The history of marriage is a many splintered thing. For centuries marriages were arranged by parents. Polygamy was a common practice among the rich. Women had few rights until the 20th century. The Council of Trent in 1563 made Roman Catholic marriages a religious ceremony. The Marriage Act of 1753 took control over marriage from the hands of individuals and vested it with the state. In 1948 Congress instituted a joint tax return for married couples. Until 1967 inter-racial marriages were prohibited in 16 states. The 1996 Defense of Marriage Act defined marriage to be between one woman and one man.
It is the business of the state to protect the civil rights of individuals. In an age when men are known to conceive children with several women leaving 1/2 of all single mothers in the U.S. living below the poverty line, what are the civil rights of those children?
One of my closest friends asked me to officiate at her wedding. I had buried her husband a few years before. At a grief recovery group she had met a widower and they had fallen in love. “We have a problem,” she confided over the phone. “We cannot be legally married without facing financial disaster. So this marriage will only be blessed by the church, not the state.” After consulting with my bishop, I declined officiating at the wedding.

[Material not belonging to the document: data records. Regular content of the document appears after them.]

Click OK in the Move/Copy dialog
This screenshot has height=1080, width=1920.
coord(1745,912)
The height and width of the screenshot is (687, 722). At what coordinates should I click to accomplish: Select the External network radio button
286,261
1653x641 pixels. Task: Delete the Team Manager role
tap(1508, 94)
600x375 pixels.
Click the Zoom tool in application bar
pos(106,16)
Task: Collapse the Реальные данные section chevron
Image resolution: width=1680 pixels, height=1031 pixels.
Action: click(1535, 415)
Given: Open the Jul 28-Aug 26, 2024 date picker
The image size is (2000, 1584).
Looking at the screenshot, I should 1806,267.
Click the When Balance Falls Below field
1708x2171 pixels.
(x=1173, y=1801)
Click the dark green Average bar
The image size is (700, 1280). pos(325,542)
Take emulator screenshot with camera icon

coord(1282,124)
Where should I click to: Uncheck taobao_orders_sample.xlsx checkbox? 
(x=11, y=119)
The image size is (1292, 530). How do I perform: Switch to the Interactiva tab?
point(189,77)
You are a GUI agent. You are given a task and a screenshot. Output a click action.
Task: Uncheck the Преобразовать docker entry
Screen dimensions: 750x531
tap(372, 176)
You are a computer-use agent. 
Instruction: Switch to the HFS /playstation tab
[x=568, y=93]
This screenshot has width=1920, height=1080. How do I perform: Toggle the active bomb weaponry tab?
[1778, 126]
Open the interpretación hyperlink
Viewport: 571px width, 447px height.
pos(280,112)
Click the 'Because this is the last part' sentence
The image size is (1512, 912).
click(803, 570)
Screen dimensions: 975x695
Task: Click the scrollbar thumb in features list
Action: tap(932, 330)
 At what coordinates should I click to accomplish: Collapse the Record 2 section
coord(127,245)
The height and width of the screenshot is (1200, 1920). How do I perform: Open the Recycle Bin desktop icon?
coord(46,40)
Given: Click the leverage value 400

It was the middle of the night as I held my gay church member in my arms trying to comfort him after the sudden death of his forty-year partner. Later I watched him scramble for the right to make funeral arrangements and deal with common assets the two had accumulated over a lifetime companionship. Are there sufficient laws to protect the civil rights of such partnerships? Such is the nature of our current national debate.
So I conclude with some questions confronting us. Are we entering a post-marriage society? Will we change the rules of marriage to accommodate all kinds of relationships? Can we maintain a Biblical view of marriage while granting all persons their civil rights? May love and respect guide us through this debate. With malice toward none, with charity for all, may we be led with a light from above.